Since this year’s U.S. Army Training and Doctrine Command, or TRADOC, and Army-level DSOY competitions are expected to be virtual, the scores collected by MEDCoE for in-person events like the 12-mile ruck march for time, weapons qualification and the Army Combat Fitness Test will go forward and be used to calculate the winner of the higher-level contests.

“Having the competition cover a longer span also allowed us to meet Drill Sergeant of the Year prerequisites while not having the competitors at a disadvantage due to completing those events all within a three-day span,” said Sgt. 1st Class Benjamin C. Radtke, MEDCoE Operations NCO and lead 2020 Trinity Competition planner.

In past Trinity bouts, the tight time period was part of the rigor of the MEDCoE event since the Army Level DSOY competitions re-assessed each area during those competitions. The unit scores that go forward for the virtual event will be used by TRADOC to help determine the Army-level DSOY winner, combined with scores from a virtual board.

The MEDCoE awards ceremony, conducted in a socially distant manner at JBSA-Fort Sam Houston, was attended by competitors and more than two dozen audience members. The announcement of each winner was also live-streamed on MEDCoE social media for those unable to attend in person.

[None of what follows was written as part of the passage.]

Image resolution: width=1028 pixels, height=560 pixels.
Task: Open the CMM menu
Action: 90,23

“I want to say to each one of you competitors who are sitting in this room, you have already put yourself above your peers,” Charpentier said during the award’s ceremony

He commended each Soldier for getting out of their comfort zone and thriving despite the challenges of the heat and COVID-19.

“I would say that each one of you is a better Soldier, a better leader, for having participated,” the command sergeant major added.

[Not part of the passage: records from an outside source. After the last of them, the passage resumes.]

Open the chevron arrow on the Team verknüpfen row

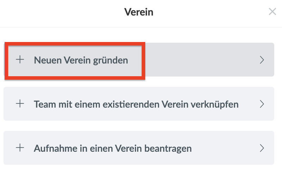(x=262, y=104)

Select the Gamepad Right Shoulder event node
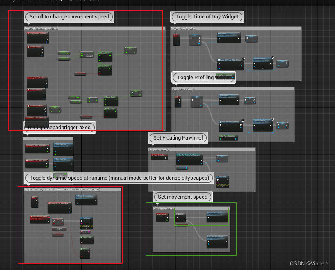point(37,38)
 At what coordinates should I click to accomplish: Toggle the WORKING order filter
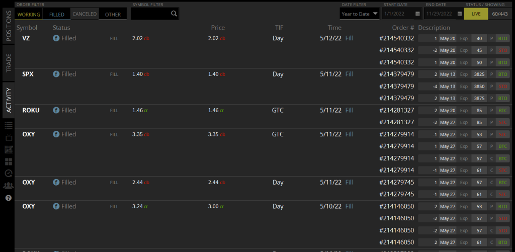pyautogui.click(x=29, y=14)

The 2020 MEDCoE Drill Sergeant of the Year is Drill Sergeant Travis Webster, 264th Medical Battalion. Webster will now go on to compete in TRADOC’s DSOY event. The competition is usually held at an Army post; however, due to COVID-19 concerns, it will be held virtually Aug. 3-5.

The 2020 MEDCoE Best Warrior (non-commissioned officer, or NCO Category) is Staff Sgt. Michael Nguyen, Army Medical Department NCO Academy. The 2020 MEDCoE Best Warrior (Soldier Category) is Spc. Tristan Chandler, Training Support Activity.

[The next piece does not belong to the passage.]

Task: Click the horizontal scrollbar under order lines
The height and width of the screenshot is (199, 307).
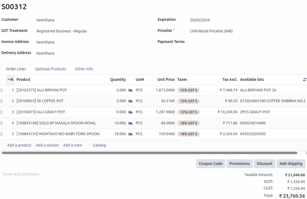Action: click(149, 153)
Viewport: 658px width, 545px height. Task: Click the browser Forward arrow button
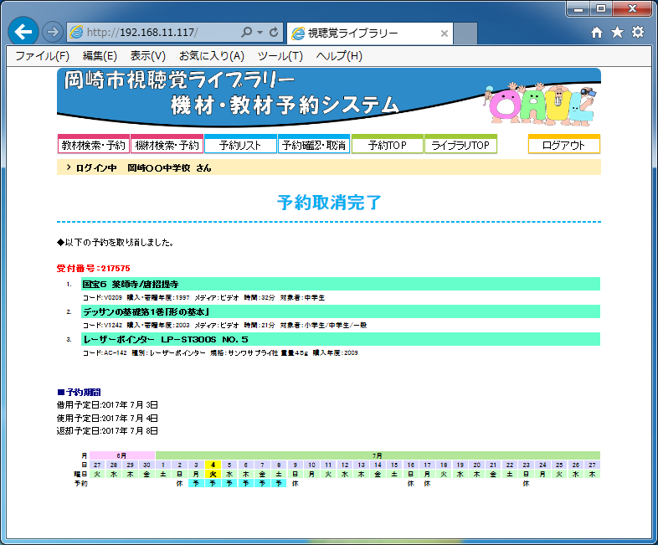52,33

Nguyen and Chandler will go on to compete in the TRADOC Best Warrior Competition, or TBWC, scheduled virtually for Aug. 25. Winners of the TBWC will represent TRADOC at the Army BWC.

The 2020 MEDCoE Best Medic is Sgt. 1st Class Jeremy Shepler, Headquarters, Medical Professional Training Brigade. The runner-up is Staff Sgt. Ryan Morgan, 188th Medical Battalion.

Both will go forward to compete as the MEDCoE Best Medic Team in the Army-level competition conducted by the U.S. Army Medical Command, or MEDCOM, at a date to be announced.

“Not knowing exactly what events we are going to have, or how the events are going to be held for the Army level competition, my plan is to ensure that our team is as well rounded as possible,” Shepler said when asked how he and Morgan will prepare themselves for the next level.

“In the event that we actually have an in-person event at the Army level, it is going to be important for us to remain physically fit and strong enough to have the endurance throughout the competition,” he added.

Last year, Shepler finished second at the MEDCoE Best Medic Competition, and he and the 2019 winner, Sgt. 1st Class David Nagle, went on to earn fourth place out of 27 teams during the 2019 Command Sgt. Maj. Jack L. Clark Jr. Army Best Medic Competition at Joint Base Lewis-McChord, Washington.

“What it boiled down to last year is who has the stamina to excel at the physical aspects of the competition, to keep their wits about them to maintain their educational knowledge of the current medical trends and who is able to maintain their endurance all the way to the end,” Shepler said.

During this year’s Trinity Competition, one Soldier self-eliminated after the 12-mile road march event. Charpentier addressed the remaining competitors in his closing remarks. He urged those who didn’t get the opportunity to compete this year or those who competed and didn’t win, to compete in the Trinity Competition next year.

“This is just the beginning,” Charpentier said. “Keep trying, keep competing until you are the one who excels all the way to the Army level.”